HC Deb 26 June 1997 vol 296 cc977-8
10. Mr. Dismore

To ask the Secretary of State for Education and Employment what plans he has to help those pupils leaving primary school this summer who have fallen behind in their reading. [4099]

Mr. Byers

The Government launched a pilot of 29 literacy summer schools on 3 June for pupils leaving primary school this summer who have not reached level four in their national curriculum tests. Yesterday, my right hon. Friend the Secretary of State announced an expansion to the literacy summer schools to cover 50 schools and some 1,600 pupils.

Mr. Dismore

I am sure that many hon. Members share my experience; time and again constituents visit my surgery with problems that have become far worse because they cannot read and write and therefore cannot understand the letters they receive from the local council, the Department of Social Security and, especially, the privatised utilities. That is the result of the previous Government's education policy, which turned out illiterate and semi-literate pupils from primary schools who had little chance of succeeding at secondary school. May I compliment my hon. Friend on the welcome and imaginative scheme he has just announced, which will go a long way towards achieving the Government's target of ensuring that, by 2002, 80 per cent. of 11-year-olds leaving primary school reach their proper reading age?

Mr. Byers

The literacy summer schools are an exciting initiative.

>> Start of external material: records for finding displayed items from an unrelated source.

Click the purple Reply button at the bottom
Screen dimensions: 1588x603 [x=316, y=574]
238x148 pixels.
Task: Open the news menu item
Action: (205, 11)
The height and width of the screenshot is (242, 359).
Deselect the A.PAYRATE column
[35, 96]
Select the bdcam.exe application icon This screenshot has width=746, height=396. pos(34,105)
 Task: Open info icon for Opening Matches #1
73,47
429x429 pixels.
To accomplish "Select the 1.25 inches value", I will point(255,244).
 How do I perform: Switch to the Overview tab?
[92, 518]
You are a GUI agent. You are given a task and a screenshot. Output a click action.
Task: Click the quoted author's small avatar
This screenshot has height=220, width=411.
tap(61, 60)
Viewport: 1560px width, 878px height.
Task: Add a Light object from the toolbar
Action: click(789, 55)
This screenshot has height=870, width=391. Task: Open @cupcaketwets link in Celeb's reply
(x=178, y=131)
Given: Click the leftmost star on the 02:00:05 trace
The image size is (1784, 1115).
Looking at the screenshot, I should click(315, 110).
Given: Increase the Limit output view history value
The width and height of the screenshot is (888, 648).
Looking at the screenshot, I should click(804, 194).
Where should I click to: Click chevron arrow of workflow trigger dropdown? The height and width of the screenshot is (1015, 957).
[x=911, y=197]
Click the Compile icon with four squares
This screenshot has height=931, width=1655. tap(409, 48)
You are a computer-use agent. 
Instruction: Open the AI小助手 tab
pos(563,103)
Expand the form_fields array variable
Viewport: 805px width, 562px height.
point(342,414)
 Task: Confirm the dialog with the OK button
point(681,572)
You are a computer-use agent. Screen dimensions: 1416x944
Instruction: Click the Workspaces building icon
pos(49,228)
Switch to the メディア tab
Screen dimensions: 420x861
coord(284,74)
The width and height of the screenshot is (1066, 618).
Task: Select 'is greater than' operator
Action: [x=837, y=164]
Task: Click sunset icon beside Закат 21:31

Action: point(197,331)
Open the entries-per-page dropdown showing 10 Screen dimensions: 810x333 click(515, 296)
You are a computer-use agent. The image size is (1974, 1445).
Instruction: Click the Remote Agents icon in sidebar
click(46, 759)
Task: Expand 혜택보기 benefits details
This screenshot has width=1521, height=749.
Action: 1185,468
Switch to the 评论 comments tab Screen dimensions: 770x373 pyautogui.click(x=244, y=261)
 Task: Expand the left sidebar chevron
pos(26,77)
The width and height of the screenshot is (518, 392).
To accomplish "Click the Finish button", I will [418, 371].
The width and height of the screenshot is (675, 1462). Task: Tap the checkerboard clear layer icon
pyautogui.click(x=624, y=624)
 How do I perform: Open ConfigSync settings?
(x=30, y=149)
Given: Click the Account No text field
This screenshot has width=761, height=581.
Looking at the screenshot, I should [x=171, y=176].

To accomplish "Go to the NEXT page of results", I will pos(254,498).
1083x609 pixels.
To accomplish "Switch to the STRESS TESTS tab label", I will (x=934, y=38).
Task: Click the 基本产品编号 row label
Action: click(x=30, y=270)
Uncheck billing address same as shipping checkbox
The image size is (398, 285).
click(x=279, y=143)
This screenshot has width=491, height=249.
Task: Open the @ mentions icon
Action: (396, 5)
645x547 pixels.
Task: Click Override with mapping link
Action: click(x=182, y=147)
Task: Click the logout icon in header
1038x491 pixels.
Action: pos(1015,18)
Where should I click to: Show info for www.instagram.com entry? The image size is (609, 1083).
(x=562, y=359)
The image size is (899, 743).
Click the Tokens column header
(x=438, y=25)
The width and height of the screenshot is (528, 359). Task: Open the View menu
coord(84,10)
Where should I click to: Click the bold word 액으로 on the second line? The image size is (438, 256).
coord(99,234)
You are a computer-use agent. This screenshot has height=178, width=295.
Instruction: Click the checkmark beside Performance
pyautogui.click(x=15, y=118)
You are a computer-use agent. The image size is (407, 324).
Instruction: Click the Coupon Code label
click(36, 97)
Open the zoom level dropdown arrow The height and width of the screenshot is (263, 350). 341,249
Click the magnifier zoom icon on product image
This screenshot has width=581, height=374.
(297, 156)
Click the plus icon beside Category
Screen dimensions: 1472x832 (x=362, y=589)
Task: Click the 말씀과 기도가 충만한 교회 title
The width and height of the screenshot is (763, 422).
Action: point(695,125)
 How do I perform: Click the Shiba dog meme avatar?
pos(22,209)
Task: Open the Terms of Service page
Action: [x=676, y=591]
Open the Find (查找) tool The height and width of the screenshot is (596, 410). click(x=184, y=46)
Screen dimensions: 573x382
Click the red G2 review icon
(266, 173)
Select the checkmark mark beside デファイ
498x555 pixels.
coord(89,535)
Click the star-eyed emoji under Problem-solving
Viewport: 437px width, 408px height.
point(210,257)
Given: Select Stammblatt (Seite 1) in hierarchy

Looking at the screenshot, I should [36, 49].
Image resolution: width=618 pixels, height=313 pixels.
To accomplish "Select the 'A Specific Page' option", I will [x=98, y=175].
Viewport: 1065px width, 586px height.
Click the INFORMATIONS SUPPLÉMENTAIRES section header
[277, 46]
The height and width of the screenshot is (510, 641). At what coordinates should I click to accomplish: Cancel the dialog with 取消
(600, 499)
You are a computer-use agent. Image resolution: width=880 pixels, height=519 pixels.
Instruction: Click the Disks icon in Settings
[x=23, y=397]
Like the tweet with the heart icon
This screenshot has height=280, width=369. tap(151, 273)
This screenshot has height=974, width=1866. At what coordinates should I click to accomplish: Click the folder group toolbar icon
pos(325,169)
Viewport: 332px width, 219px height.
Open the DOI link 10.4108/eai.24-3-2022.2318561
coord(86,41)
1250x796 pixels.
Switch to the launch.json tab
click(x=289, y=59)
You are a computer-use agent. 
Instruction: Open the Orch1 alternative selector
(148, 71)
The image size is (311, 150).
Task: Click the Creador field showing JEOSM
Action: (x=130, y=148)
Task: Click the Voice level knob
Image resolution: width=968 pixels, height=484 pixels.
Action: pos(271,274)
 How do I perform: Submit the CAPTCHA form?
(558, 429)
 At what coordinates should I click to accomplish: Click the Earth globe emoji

They are part of a pilot scheme which we hope to expand in future years to cover thousands of young people and hundreds of schools. We recognise that a person's future will be blighted for ever if they cannot read. It is a fundamental issue that has to be tackled. We intend to do so.

Mr. Soames

I warmly welcome the hon. Gentleman's announcement, but he needs to use some cavalry dash. It is plain that the scheme will be a success, so why does he not expand it straight away? It does not need a pilot and should be implemented immediately on a much greater scale.

Mr. Byers

It is rather ironic that the hon. Gentleman should make that comment when the Government of which he was a member had only one programme for literacy—the reading recovery programme—which was scrapped two years ago. We have been in office for two months. The pilot programmes are exciting and we intend to expand them in future years. I hope that, in due course, we may be able to initiate one in the hon. Gentleman's constituency.